» **Written instruction A**:
Could you print the rows word for word, beginning with the first row and going on through the row that contains "will click(315, 1144)."?
» **Written instruction B**:
Can you carry on the forum thread about plows for a 2018 Silverado from where it stops?

##### Extract #####

# What plow for a 2018 Silverado, The less cutting the better.



## sixty4 (Jul 21, 2008)

Hi all, got the new truck as I posted earlier. Now it's time to buy a plow. I am looking at the fisher ht or western. How much will the installer need to cut. I had the RD MM2 on my old truck way to heavy, but always had good luck with fisher. However the least amount of cutting is better for the new truck (as I only do my place). Gave up the other accounts. Thanks!


----------



## cwren2472 (Aug 15, 2014)

With a new GM, cutting is required across the board. I personally would never choose a plow based on "cutting requirement" BUT the Fisher HS, which uses the homesteader mount, is probably the least invasive

Regular minute mount and the boss RT3 will both need major cuts. Boss does offer a precut bumper insert to hide the modifications. That may also be an option to look into


----------



## sixty4 (Jul 21, 2008)

Just can't see carving up this like a pumpkin, lol.


----------



## Randall Ave (Oct 29, 2014)

Go find a beater with a plow on it. Keep that nice truck the way it is.


----------



## Philbilly2 (Aug 25, 2007)

does your lower valance remove?

I took mine off my GMC and you pretty much cannot see my brackets unless the pockets are on for my ultramount

If it bothers you that much, you can do like a few guys in my area do. Get another bumper. One for summer, different one for winter that is all cut up to allow for mount.


----------



## Newdude (Dec 4, 2006)

Boss is the most cut-free friendly as they have replacement lower valances for their plows for Chevy/GMC K2 (2014-2018) trucks.


----------



## basher (Nov 13, 2004)

Chosing the Z71 option means major cutting, not just the plastic but steel too. Only unit you’ll put on that truck that doesn’t need major front end cutting is a rear blade.


----------



## coke813 (Aug 24, 2015)

I had similar questions when I got my 2015. I know your grille and lights are different, but its the same frame as mine.
Check out my thread, especially post #7 where I put pictures.

I chose Western because the receivers come off and you don't lose ground clearance in the summer. I don't think it looks bad "cut up" at all.

https://www.plowsite.com/threads/20...-ton-plow-selection-help.162764/#post-2020523


----------



## jsc824 (Oct 4, 2009)

I have the same truck and went with boss for this reason. 175$ for the bumper kit well worth it in my opinion. I’ll snap a pic when I get home. Only change I noticed was loosing then chrome on the valance. Keep the stock one for when you sell the truck.


----------



## jsc824 (Oct 4, 2009)

##### Records shown #####

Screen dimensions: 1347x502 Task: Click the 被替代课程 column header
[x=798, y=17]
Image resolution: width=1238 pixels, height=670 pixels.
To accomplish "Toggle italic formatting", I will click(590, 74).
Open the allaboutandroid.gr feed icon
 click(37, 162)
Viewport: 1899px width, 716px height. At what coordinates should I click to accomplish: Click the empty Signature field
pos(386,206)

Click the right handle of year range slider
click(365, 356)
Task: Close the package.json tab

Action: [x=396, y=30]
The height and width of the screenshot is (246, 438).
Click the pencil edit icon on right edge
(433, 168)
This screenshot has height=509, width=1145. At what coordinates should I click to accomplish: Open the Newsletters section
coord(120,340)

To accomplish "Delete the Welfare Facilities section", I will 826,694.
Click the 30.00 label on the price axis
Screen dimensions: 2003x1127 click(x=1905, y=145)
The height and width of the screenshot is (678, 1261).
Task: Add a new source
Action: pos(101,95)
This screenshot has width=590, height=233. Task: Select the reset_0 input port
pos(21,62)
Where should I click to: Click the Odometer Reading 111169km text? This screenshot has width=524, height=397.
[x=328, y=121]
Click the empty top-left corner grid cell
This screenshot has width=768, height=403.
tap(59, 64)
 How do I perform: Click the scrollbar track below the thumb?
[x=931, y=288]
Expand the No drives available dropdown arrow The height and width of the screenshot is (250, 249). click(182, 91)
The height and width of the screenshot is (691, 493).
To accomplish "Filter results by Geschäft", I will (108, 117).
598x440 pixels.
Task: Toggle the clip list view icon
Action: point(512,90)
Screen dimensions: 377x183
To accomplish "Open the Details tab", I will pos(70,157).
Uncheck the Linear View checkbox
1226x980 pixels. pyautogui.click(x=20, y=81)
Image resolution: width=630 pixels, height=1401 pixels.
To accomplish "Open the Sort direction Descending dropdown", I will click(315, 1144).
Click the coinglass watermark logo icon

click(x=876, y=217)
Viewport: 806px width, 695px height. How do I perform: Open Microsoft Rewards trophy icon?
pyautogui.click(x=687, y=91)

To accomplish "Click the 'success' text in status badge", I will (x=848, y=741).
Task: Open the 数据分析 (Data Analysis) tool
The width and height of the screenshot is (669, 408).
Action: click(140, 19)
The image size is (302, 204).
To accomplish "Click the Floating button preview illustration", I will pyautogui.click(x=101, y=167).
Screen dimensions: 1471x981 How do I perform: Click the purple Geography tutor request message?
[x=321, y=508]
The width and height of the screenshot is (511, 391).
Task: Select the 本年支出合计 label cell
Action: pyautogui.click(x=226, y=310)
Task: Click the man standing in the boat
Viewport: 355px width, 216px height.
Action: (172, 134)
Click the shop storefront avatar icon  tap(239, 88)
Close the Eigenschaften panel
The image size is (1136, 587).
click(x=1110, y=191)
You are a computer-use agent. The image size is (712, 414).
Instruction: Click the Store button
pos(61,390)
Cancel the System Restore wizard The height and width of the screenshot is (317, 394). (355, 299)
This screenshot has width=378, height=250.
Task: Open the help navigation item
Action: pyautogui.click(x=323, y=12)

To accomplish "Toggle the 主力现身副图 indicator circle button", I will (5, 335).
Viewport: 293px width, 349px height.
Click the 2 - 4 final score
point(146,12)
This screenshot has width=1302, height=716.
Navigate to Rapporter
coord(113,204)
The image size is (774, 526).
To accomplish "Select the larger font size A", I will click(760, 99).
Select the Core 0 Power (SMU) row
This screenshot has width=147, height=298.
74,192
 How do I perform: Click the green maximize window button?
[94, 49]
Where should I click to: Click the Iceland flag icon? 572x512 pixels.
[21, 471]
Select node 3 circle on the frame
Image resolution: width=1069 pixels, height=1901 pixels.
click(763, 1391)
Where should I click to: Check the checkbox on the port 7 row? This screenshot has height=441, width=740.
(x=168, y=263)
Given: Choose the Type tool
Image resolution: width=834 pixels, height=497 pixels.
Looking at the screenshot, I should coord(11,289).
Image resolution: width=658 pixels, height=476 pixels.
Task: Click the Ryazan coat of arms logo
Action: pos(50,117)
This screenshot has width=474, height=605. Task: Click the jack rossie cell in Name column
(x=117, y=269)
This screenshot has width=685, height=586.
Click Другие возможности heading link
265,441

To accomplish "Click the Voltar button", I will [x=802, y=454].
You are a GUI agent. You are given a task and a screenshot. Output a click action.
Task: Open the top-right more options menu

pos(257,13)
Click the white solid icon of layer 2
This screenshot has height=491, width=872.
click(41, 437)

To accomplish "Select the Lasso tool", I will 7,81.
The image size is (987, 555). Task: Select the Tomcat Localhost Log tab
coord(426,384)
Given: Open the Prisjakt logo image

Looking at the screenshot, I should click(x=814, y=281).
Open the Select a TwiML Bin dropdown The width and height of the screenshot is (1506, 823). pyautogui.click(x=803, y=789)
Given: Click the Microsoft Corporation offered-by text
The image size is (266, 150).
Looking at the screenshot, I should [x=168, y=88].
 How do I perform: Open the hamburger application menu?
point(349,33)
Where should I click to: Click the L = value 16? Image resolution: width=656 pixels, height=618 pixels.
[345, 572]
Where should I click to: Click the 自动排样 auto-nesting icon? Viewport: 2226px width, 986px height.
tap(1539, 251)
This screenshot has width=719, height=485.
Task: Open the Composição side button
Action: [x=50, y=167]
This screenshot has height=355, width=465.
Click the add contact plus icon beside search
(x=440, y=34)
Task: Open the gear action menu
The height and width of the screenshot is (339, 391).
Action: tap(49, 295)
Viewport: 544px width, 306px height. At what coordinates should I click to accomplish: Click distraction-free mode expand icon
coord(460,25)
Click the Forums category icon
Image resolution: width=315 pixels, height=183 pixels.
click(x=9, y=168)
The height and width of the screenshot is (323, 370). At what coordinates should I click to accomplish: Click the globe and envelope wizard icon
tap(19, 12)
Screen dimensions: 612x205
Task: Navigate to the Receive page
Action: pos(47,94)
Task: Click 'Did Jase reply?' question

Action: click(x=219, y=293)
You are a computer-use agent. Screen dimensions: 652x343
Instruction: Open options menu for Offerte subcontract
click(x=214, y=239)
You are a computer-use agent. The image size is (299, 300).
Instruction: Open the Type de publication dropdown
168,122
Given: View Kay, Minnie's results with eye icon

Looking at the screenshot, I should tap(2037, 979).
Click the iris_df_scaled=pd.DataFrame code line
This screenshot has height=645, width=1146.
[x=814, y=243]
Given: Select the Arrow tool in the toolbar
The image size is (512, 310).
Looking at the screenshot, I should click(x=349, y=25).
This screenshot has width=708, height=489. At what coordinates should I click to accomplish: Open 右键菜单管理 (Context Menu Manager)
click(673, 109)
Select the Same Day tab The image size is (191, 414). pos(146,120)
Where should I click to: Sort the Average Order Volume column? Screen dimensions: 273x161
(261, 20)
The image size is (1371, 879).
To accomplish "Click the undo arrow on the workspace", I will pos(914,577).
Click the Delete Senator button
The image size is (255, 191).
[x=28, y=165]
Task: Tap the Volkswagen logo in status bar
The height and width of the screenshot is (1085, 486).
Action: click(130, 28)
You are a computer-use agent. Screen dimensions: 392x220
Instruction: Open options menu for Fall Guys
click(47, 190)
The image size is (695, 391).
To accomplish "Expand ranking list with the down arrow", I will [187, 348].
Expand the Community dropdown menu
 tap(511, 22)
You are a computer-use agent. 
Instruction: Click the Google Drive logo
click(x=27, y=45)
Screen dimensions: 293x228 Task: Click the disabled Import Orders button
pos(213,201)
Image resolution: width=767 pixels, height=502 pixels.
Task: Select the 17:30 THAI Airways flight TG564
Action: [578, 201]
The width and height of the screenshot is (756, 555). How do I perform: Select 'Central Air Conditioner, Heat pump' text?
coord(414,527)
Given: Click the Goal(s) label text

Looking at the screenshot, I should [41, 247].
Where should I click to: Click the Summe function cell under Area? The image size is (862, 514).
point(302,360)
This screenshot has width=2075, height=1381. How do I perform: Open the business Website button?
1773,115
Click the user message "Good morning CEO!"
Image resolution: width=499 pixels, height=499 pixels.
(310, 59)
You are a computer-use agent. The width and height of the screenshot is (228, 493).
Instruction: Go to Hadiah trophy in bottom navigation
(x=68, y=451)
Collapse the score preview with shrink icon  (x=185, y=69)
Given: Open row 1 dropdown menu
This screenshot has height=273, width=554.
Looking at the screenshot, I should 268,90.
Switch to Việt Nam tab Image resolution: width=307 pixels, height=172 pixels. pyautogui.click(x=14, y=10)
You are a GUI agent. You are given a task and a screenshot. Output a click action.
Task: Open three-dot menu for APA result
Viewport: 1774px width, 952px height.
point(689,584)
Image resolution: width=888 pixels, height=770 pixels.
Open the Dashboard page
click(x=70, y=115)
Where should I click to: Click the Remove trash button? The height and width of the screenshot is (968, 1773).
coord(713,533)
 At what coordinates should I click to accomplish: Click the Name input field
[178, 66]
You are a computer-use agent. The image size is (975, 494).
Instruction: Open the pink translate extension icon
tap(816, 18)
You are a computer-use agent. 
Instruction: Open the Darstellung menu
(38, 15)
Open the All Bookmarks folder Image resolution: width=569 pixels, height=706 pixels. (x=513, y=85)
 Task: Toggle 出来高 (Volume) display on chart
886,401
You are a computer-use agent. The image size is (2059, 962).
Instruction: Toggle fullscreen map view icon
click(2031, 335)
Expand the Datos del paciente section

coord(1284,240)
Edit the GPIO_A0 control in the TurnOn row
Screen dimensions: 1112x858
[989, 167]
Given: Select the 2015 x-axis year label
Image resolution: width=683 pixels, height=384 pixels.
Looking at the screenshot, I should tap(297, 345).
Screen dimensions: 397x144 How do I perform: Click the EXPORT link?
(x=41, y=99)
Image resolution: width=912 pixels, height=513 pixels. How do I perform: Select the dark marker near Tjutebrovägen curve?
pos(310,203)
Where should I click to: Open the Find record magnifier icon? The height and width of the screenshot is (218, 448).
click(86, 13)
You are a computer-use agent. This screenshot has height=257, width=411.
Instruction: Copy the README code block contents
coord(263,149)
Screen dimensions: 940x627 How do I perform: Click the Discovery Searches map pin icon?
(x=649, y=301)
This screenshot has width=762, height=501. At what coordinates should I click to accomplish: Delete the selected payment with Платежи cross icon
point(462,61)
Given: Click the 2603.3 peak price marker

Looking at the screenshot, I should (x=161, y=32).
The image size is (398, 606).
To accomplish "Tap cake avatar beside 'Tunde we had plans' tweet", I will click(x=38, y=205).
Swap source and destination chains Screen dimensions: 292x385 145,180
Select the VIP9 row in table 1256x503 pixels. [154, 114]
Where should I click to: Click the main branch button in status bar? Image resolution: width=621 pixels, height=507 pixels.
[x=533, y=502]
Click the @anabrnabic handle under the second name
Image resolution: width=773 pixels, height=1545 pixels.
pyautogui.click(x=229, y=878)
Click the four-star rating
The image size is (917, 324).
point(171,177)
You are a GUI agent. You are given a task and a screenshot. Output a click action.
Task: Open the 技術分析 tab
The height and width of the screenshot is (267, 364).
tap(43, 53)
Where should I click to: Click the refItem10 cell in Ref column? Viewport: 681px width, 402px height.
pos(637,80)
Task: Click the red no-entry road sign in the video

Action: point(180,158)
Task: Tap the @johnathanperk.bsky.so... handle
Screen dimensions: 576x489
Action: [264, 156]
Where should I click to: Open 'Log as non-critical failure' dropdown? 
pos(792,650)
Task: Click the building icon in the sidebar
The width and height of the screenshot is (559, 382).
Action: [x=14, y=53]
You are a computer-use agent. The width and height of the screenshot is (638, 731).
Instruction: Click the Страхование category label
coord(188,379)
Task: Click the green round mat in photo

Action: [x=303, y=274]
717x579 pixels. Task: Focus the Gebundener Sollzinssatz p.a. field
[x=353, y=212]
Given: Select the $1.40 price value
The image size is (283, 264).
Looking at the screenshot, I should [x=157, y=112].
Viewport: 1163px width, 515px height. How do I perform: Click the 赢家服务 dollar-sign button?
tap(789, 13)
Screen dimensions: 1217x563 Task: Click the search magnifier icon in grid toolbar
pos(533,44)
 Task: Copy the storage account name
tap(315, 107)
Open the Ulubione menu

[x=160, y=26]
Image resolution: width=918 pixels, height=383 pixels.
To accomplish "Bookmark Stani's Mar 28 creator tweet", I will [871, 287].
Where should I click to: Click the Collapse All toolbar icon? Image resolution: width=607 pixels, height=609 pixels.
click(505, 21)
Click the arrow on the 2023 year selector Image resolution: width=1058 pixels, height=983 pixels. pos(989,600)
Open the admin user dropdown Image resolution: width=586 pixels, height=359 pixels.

#####

» **Right answer A**:
Screen dimensions: 1347x502 Task: Click the 被替代课程 column header
[x=798, y=17]
Image resolution: width=1238 pixels, height=670 pixels.
To accomplish "Toggle italic formatting", I will click(590, 74).
Open the allaboutandroid.gr feed icon
 click(37, 162)
Viewport: 1899px width, 716px height. At what coordinates should I click to accomplish: Click the empty Signature field
pos(386,206)

Click the right handle of year range slider
click(365, 356)
Task: Close the package.json tab

Action: [x=396, y=30]
The height and width of the screenshot is (246, 438).
Click the pencil edit icon on right edge
(433, 168)
This screenshot has height=509, width=1145. At what coordinates should I click to accomplish: Open the Newsletters section
coord(120,340)

To accomplish "Delete the Welfare Facilities section", I will 826,694.
Click the 30.00 label on the price axis
Screen dimensions: 2003x1127 click(x=1905, y=145)
The height and width of the screenshot is (678, 1261).
Task: Add a new source
Action: pos(101,95)
This screenshot has width=590, height=233. Task: Select the reset_0 input port
pos(21,62)
Where should I click to: Click the Odometer Reading 111169km text? This screenshot has width=524, height=397.
[x=328, y=121]
Click the empty top-left corner grid cell
This screenshot has width=768, height=403.
tap(59, 64)
 How do I perform: Click the scrollbar track below the thumb?
[x=931, y=288]
Expand the No drives available dropdown arrow The height and width of the screenshot is (250, 249). click(182, 91)
The height and width of the screenshot is (691, 493).
To accomplish "Filter results by Geschäft", I will (108, 117).
598x440 pixels.
Task: Toggle the clip list view icon
Action: point(512,90)
Screen dimensions: 377x183
To accomplish "Open the Details tab", I will pos(70,157).
Uncheck the Linear View checkbox
1226x980 pixels. pyautogui.click(x=20, y=81)
Image resolution: width=630 pixels, height=1401 pixels.
To accomplish "Open the Sort direction Descending dropdown", I will click(315, 1144).

» **Right answer B**:
Top is stock z71 lower valance. 
Bottom is boss bumper kit.


----------



## sixty4 (Jul 21, 2008)

Looks sharp! What series is the truck?


----------



## sixty4 (Jul 21, 2008)

Also curious if you needed any lift for the front? Thanks..


----------



## jsc824 (Oct 4, 2009)

It’s an 18 1500 lt z71. Grill is different BC someone backed into me so I ordered an aftermarket grill as I didn’t want to pay 1700 out of pocket to replace the grill just for the z71 emblem. 

I didn’t do a leveling kit on the front. Only plowing my driveway. Took a measurement without plow and then With plow on and fully raised and only had a 1/4 inch drop which I was very surprised about.


----------



## sixty4 (Jul 21, 2008)

Thank you Jsc824!


----------



## Arrowbrook99 (Oct 22, 2017)

Just my opinion but I would never put a plow on a truck like that. I’d also not do it just to plow my driveway alone. Get a snow blow, a used quad with a plow. Nice truck. Good luck with her either way.


----------



## Philbilly2 (Aug 25, 2007)

Arrowbrook99 said:


> Just my opinion but I would never put a plow on a truck like that. I'd also not do it just to plow my driveway alone. Get a snow blow, a used quad with a plow. Nice truck. Good luck with her either way.


Might as well just by a car then...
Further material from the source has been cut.